Accelerating Deductions

1. Pay your entire property tax bill, including installments due in year 2008 by year-end;

2. 2007 year end purchases to consider:

Hybrid Vehicles

The Energy Policy Act of 2005 replaced the clean-fuel burning deduction with a tax credit. A tax credit is subtracted directly from the total amount of federal tax owed. The credit is only available to the original purchaser of a new, qualifying vehicle.

Home Improvements

Tax credits are available for certain types of home improvements including adding insulation, replacement windows, and certain high efficiency heating, hot water heaters and central air conditioning systems. The maximum amount of homeowner credit for all improvements combined is $500 during the two year period of the tax credit. This tax credit applies to improvements made to your primary residence from January 1, 2006 through December 31, 2007.
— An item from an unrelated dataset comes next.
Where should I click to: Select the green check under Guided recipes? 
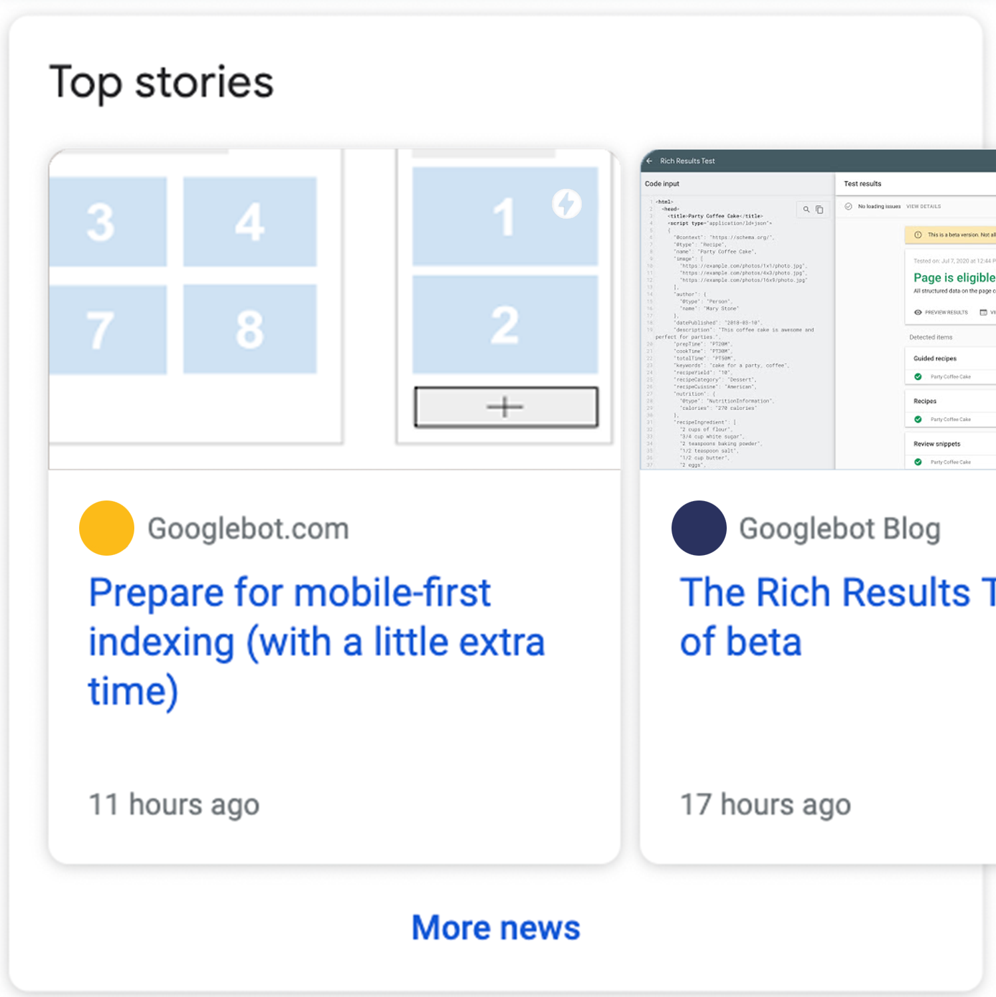click(918, 377)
3. Make Charitable Contributions

You can donate property as well as money to a charity. A deduction is usually available for the fair market value of the property. However, for certain property, the deduction is limited to your cost basis. While you can also donate your services to charity, you may not deduct the value of these services. You may also be able to deduct charity-related travel expenses and some out-of-pocket expenses.
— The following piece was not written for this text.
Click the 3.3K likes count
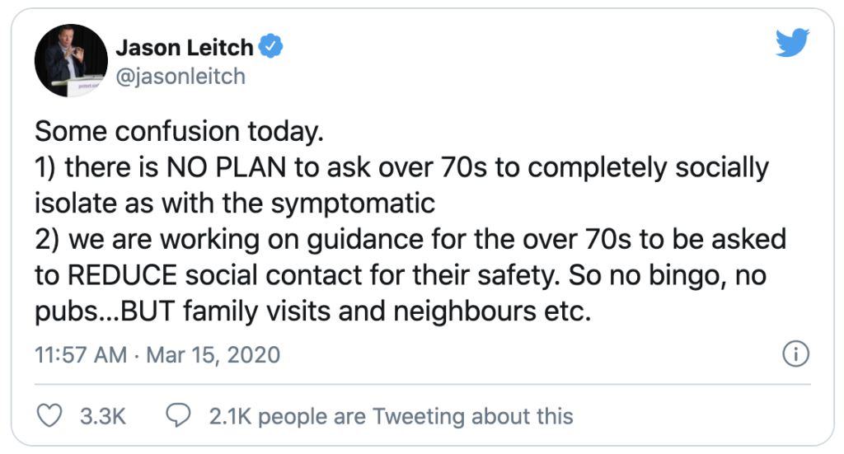 click(x=103, y=416)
4. Investment Gains And Losses

Minimize taxes on investments by judicious matching of gains and losses. Where appropriate, try to avoid short-term gains, which are usually taxed at a much higher rate (up to 35%) than long-term gains (15% or lower). You might consider, where feasible, trying to reduce all capital gains and generate a capital losses up to $3,000.

The maximum long-term capital gains rate is currently 15%. This is set to rise to 20% in 2011. Many believe this increase could come about sooner with a change in administration in 2009.

Note: capital gain rate starts at Zero in 2008. From 2008 through 2010, if your taxable income falls within the 10% or 15% brackets, the rate you’ll pay on your federal return for certain dividends and long-term capital gains will be zero.

The zero tax rate generally applies to gains on sales of assets such as stocks, bonds, and mutual funds that you owned longer than a year. Qualified dividends, which include dividends on most US stocks, are also eligible.

Though the zero percent tax break becomes effective January 1, 2008, you can start planning now. For instance, it may be beneficial to wait until 2008 to sell appreciated stocks.

Some of the tax deductions mentioned above are not deductible for alternative minimum tax. If this applies to you, a different tax strategy may be required. Consult your CPA for the specific tax strategy to minimize your tax. Also, consider the tax impact of 2007 and 2008 tax years together. It may be best to pay more tax for 2007 if you expect to be in a higher tax bracket in 2008. Again, consult your CPA for the best tax strategy. December is always a good month to see your CPA.

I published a previous article on year end tax planning. See Year End Tax Planning for additional ideas. So much has changed in the tax code with expiring tax provisions and new tax provisions, that an update for 2007 was required.

Jun 23 2010

Reducing Taxes Through Dividend-Salary Mix Calculations



Should I take wages or dividends from my privately owned
corporation? What is the best way of taking money out
of my company? In other words, what will result in the
least amount of income taxes?

A Canadian accountant will perform a dividend-salary mix
calculation to determine the best way of withdrawing money
from the corporation.

Even though Canadian income tax laws are different from
other jurisdictions, some of the same principles of tax
planning will still apply.

In order to qualify for Canada Pension Plan (C.P.P.)
benefits or to make Registered Retirement Savings Plan
(R.R.S.P.) contributions, there must be some earned income.
This requires the payment of wages. In fact, many
accountants will make sure that their clients have maximized
their C.P.P. and R.R.S.P. contributions for the year in
order to ensure sufficient future retirement benefits, even
if it costs a little more in income tax and/or payroll taxes.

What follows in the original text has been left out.